Stored items
----

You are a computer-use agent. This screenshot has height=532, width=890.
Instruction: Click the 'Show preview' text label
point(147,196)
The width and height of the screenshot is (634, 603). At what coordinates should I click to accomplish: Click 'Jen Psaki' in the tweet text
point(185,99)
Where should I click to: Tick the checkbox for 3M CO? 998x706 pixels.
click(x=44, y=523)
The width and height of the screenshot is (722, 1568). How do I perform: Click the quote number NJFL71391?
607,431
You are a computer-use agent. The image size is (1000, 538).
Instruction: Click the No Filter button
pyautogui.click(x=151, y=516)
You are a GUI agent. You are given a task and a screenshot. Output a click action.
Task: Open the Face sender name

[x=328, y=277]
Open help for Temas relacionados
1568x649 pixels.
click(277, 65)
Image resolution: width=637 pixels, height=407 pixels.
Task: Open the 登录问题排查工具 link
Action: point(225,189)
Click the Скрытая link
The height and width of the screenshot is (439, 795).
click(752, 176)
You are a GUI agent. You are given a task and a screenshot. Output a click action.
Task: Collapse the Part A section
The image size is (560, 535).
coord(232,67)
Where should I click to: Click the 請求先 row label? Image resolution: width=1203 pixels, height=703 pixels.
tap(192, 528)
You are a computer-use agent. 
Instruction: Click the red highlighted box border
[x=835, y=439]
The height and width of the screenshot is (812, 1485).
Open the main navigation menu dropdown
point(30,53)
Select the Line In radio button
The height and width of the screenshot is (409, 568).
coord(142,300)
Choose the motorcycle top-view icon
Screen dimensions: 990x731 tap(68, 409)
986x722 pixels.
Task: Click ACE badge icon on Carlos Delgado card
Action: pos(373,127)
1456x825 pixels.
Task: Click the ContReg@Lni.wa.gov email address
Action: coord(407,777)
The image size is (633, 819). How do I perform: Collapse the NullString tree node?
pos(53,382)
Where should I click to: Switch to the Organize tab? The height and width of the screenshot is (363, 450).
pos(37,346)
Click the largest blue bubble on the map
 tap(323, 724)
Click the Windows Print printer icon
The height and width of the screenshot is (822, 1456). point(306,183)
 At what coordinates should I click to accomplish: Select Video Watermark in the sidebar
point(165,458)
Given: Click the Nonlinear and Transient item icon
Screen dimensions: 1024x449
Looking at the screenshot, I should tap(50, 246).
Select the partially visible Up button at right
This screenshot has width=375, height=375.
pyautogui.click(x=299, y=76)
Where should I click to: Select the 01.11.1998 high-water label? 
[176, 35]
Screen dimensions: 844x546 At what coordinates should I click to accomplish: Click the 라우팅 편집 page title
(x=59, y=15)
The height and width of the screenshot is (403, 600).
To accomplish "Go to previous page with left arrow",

----

■ TASK GOAL: Your task is to restate, word for word, the line with "Instruction: Click the No Filter button" and all lines after it, ending with the last line of the data.

■ WRITTEN ANSWER:
Instruction: Click the No Filter button
pyautogui.click(x=151, y=516)
You are a GUI agent. You are given a task and a screenshot. Output a click action.
Task: Open the Face sender name

[x=328, y=277]
Open help for Temas relacionados
1568x649 pixels.
click(277, 65)
Image resolution: width=637 pixels, height=407 pixels.
Task: Open the 登录问题排查工具 link
Action: point(225,189)
Click the Скрытая link
The height and width of the screenshot is (439, 795).
click(752, 176)
You are a GUI agent. You are given a task and a screenshot. Output a click action.
Task: Collapse the Part A section
The image size is (560, 535).
coord(232,67)
Where should I click to: Click the 請求先 row label? Image resolution: width=1203 pixels, height=703 pixels.
tap(192, 528)
You are a computer-use agent. 
Instruction: Click the red highlighted box border
[x=835, y=439]
The height and width of the screenshot is (812, 1485).
Open the main navigation menu dropdown
point(30,53)
Select the Line In radio button
The height and width of the screenshot is (409, 568).
coord(142,300)
Choose the motorcycle top-view icon
Screen dimensions: 990x731 tap(68, 409)
986x722 pixels.
Task: Click ACE badge icon on Carlos Delgado card
Action: pos(373,127)
1456x825 pixels.
Task: Click the ContReg@Lni.wa.gov email address
Action: coord(407,777)
The image size is (633, 819). How do I perform: Collapse the NullString tree node?
pos(53,382)
Where should I click to: Switch to the Organize tab? The height and width of the screenshot is (363, 450).
pos(37,346)
Click the largest blue bubble on the map
 tap(323, 724)
Click the Windows Print printer icon
The height and width of the screenshot is (822, 1456). point(306,183)
 At what coordinates should I click to accomplish: Select Video Watermark in the sidebar
point(165,458)
Given: Click the Nonlinear and Transient item icon
Screen dimensions: 1024x449
Looking at the screenshot, I should tap(50, 246).
Select the partially visible Up button at right
This screenshot has width=375, height=375.
pyautogui.click(x=299, y=76)
Where should I click to: Select the 01.11.1998 high-water label? 
[176, 35]
Screen dimensions: 844x546 At what coordinates should I click to accomplish: Click the 라우팅 편집 page title
(x=59, y=15)
The height and width of the screenshot is (403, 600).
To accomplish "Go to previous page with left arrow",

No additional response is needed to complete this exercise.